Parasites in the Gut Help Develop a Healthy Immune System

Posted on June 24, 2010 4 Comments

It has long been known that microbes in the gut help to develop a healthy immune system, hence the rise in popularity of probiotic yoghurts that encourage ‘friendly’ bacteria. But new research by Professors Richard Grencis and Ian Roberts shows that larger organisms such as parasitic worms are also essential in maintaining our bodily ‘ecosystem’. “The worms have been with us throughout our evolution and their presence, along with bacteria, in the ecosystem of the gut is important in the development of a functional immune system.”

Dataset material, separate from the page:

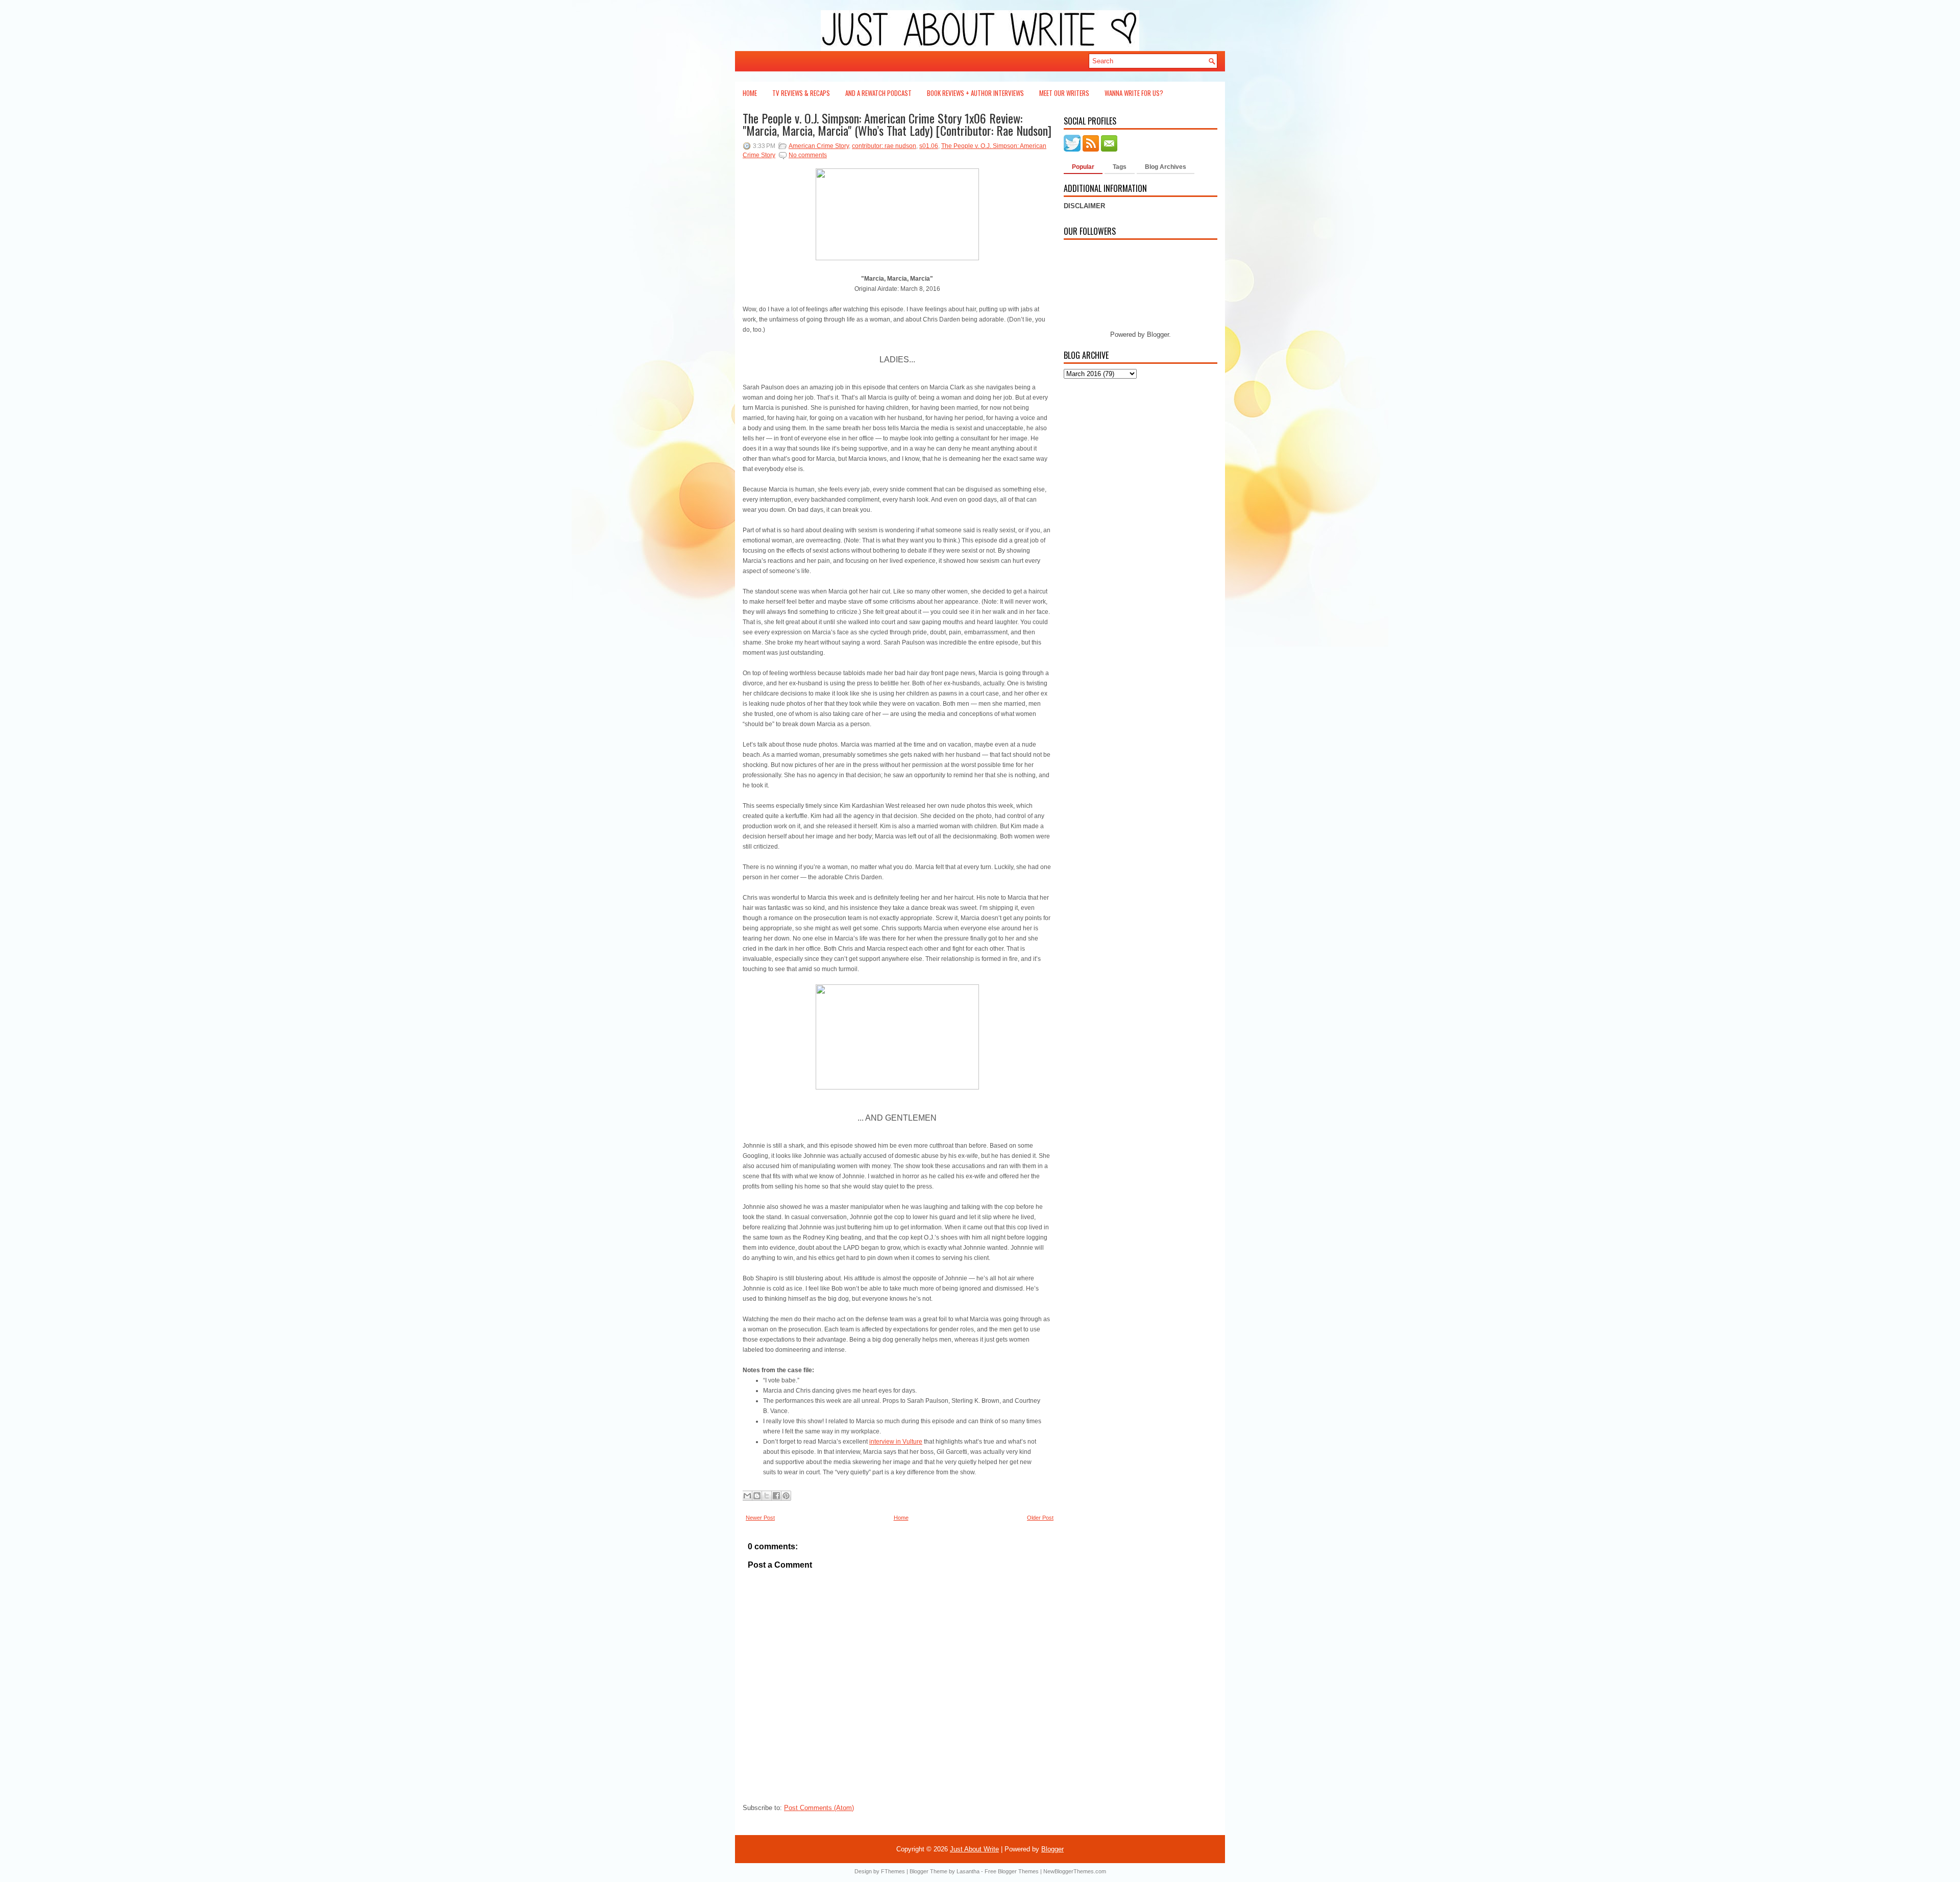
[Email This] (747, 1496)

Parasite Rex is a great book, I have written about previously looking at parasites and their affect on human health.

Professor Grencis adds: “If you look at the incidence of parasitic worm infection and compare it to the incidence of auto-immune disease and allergy, where the body’s immune system over-reacts and causes damage, they have little overlap. Clean places in the West, where parasites are eradicated, see problems caused by overactive immune systems. In the developing world, there is more parasitic worm infection but less auto-immune and allergic problems.

“We are not suggesting that people deliberately infect themselves with parasitic worms but we are saying that these larger pathogens make things that help our immune system. We have evolved with both the bugs and the worms and there are consequences of that interaction, so they are important to the development of our immune system.”

Whipworm, also known as Trichuris, is a very common type of parasitic worm and infects many species of animals including millions of humans. It has also been with us and animals throughout evolution. The parasites live in the large intestine, the very site containing the bulk of the intestinal bacteria.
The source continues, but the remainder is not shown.